Friday, Apr. 28, 1961

Neutralizing Down South

Among traveling statesmen, Africa is the favorite new tourist spot. The latest is Yugoslavia's Marshal Tito, who last week was winding up a vast swing around Africa's west coast.

For almost two months, his yacht, the Caleb (Seagull), had hopped from port to port because Tito is afraid of airplanes. Ghana's Kwame Nkrumah had a warm hug for the visitor before the two drove down crowd-lined highways to a physical-fitness rally at Accra Stadium. In Conakry, Guinean girls danced in the streets, cheering wildly as Tito waved from his open car; and in Bamako, capital of little neutralist Mali, school children chanted: "We are Tito's. Tito is ours."
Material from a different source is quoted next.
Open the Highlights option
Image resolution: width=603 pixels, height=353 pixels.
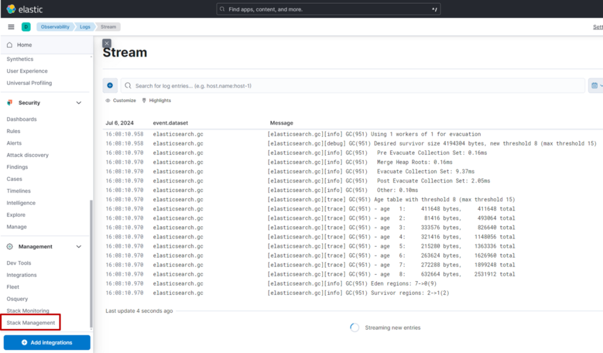[156, 101]
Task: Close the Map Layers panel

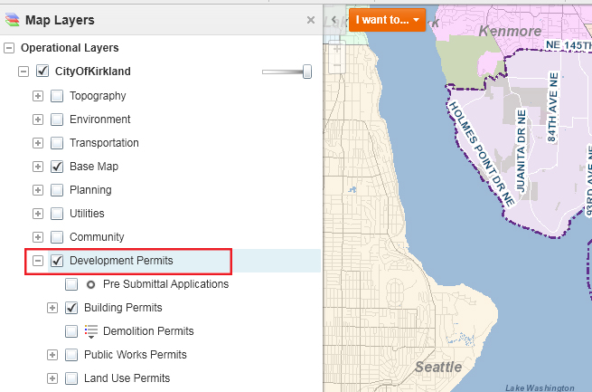Action: 311,19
Cold Storage. Tito dropped off tokens of his esteem at every stop. Nkrumah got a movie projector and reels of film about Yugoslavia, gave his bemedaled guest a symbolic golden stool in return. More substantial largesse included a promise to help build a naval base for Ghana, plus a $5,000,000 credit for Nkrumah's industrial-expansion program. In little Togo, Tito laid the foundation stone for a hydroelectric plant on which his own Yugoslav engineers had done some work. Even in Monrovia, where Liberia's President William Tubman runs a staunchly pro-Western and capitalist little country, Tito offered a $3,000,000 loan for local projects, including a new slaughterhouse and cold-storage plant.
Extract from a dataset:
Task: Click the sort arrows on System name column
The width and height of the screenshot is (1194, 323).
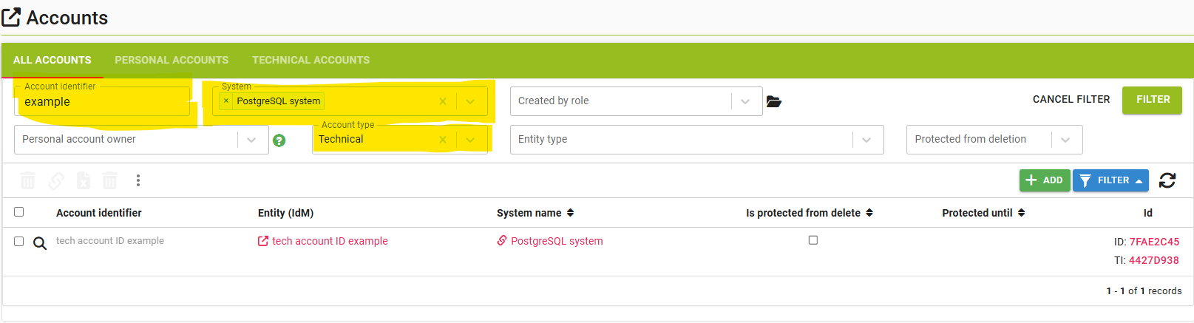Action: click(x=570, y=213)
Marshal Tito also pressed his foreign policy on everyone who would listen. To hear him tell it, the universal enemies are colonialism, the Belgians in the Congo, and Western imperialists in general, while Belgrade-style neutralism is Africa's only salvation. By the time he got up to Morocco, "the struggle of the Algerian people for freedom" was at the top of his list.
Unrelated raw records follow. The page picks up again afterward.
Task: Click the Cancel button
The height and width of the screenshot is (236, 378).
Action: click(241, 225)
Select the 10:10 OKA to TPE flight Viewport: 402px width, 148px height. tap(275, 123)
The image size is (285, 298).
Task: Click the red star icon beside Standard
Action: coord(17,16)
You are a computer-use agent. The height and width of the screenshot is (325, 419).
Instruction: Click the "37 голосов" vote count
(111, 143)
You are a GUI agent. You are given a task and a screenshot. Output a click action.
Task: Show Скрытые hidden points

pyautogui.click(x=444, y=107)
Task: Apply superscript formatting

Bold Enough. Gratefully, King Hassan organized a big hunting party near Rabat, took the Yugoslav leader for a ride on one of his new superslick yellow-and-red diesel trains, just delivered from France, as thousands of Moroccans cheered. Then Tito steamed off for six days of talks with President Habib Bourguiba in Tunis and with the Algerian F.L.N. rebel leaders. Urging negotiations with France, Tito told F.L.N. Chief Ferhat Abbas: "You must be bold enough to know when to call off a war."

As the Caleb pulled into Alexandria last week for the last stop of the trip, Fellow Neutralist Gamal Abdel Nasser of the U.A.R. greeted Tito warmly and escorted him on a tour of the city, along streets crowded with cheering Egyptians who unspontaneously shouted: "Long live Tito and Nasser, leaders of positive neutralism!" The boss of the U.A.R. beamed as Tito reported that the neutralist doctrine was doing well just about everywhere down south. But it was just possible that Nasser, having his own ambitions in the lands to the south, would have preferred to have the neutralist gospel all to himself.